**Your instructions**
Reproduce the following passage on testing two binary numbers for equality word for word, in full.

**Document excerpt**
Here each subscript represents one of the digits in the numbers.

- Equality
The binary numbers A and B will be equal if all the pairs of significant digits of both numbers are equal, i.e.,

$A_3=B_3$, $A_2=B_2$, $A_1=B_1$ and $A_0=B_0$

Since the numbers are binary, the digits are either 0 or 1 and the boolean function for equality of any two digits $A_i$ and $B_i$ can be expressed as

$x_i= A_i \cdot B_i + \overline{A_i} \cdot \overline{B_i}$ we can also replace it by XNOR gate in digital electronics.

$x_i$ is 1 only if $A_i$ and $B_i$ are equal.

For the equality of A and B, all $x_i$ variables (for i=0,1,2,3) must be 1.

So the equality condition of A and B can be implemented using the AND operation as

$(A=B) = x_3 \cdot x_2 \cdot x_1 \cdot x_0$

The binary variable (A=B) is 1 only if all pairs of digits of the two numbers are equal.

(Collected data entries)

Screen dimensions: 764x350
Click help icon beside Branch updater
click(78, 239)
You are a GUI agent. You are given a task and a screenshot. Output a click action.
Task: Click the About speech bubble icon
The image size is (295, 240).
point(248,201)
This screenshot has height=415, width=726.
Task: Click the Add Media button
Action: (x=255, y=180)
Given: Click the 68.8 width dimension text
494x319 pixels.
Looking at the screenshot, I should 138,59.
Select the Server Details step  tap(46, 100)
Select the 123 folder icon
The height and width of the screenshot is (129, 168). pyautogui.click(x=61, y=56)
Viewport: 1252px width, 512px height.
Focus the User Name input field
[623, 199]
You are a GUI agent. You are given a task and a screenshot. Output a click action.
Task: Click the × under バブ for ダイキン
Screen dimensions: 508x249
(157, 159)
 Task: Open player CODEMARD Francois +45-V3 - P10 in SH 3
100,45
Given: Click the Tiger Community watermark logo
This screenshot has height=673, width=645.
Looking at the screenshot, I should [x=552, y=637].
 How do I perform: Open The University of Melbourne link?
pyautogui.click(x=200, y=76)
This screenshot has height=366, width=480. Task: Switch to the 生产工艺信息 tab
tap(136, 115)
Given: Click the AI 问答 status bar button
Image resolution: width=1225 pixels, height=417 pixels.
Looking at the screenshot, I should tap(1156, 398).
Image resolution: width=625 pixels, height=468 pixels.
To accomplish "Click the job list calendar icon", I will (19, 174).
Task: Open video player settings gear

**Solved problem**
Here each subscript represents one of the digits in the numbers.

- Equality
The binary numbers A and B will be equal if all the pairs of significant digits of both numbers are equal, i.e.,

$A_3=B_3$, $A_2=B_2$, $A_1=B_1$ and $A_0=B_0$

Since the numbers are binary, the digits are either 0 or 1 and the boolean function for equality of any two digits $A_i$ and $B_i$ can be expressed as

$x_i= A_i \cdot B_i + \overline{A_i} \cdot \overline{B_i}$ we can also replace it by XNOR gate in digital electronics.

$x_i$ is 1 only if $A_i$ and $B_i$ are equal.

For the equality of A and B, all $x_i$ variables (for i=0,1,2,3) must be 1.

So the equality condition of A and B can be implemented using the AND operation as

$(A=B) = x_3 \cdot x_2 \cdot x_1 \cdot x_0$

The binary variable (A=B) is 1 only if all pairs of digits of the two numbers are equal.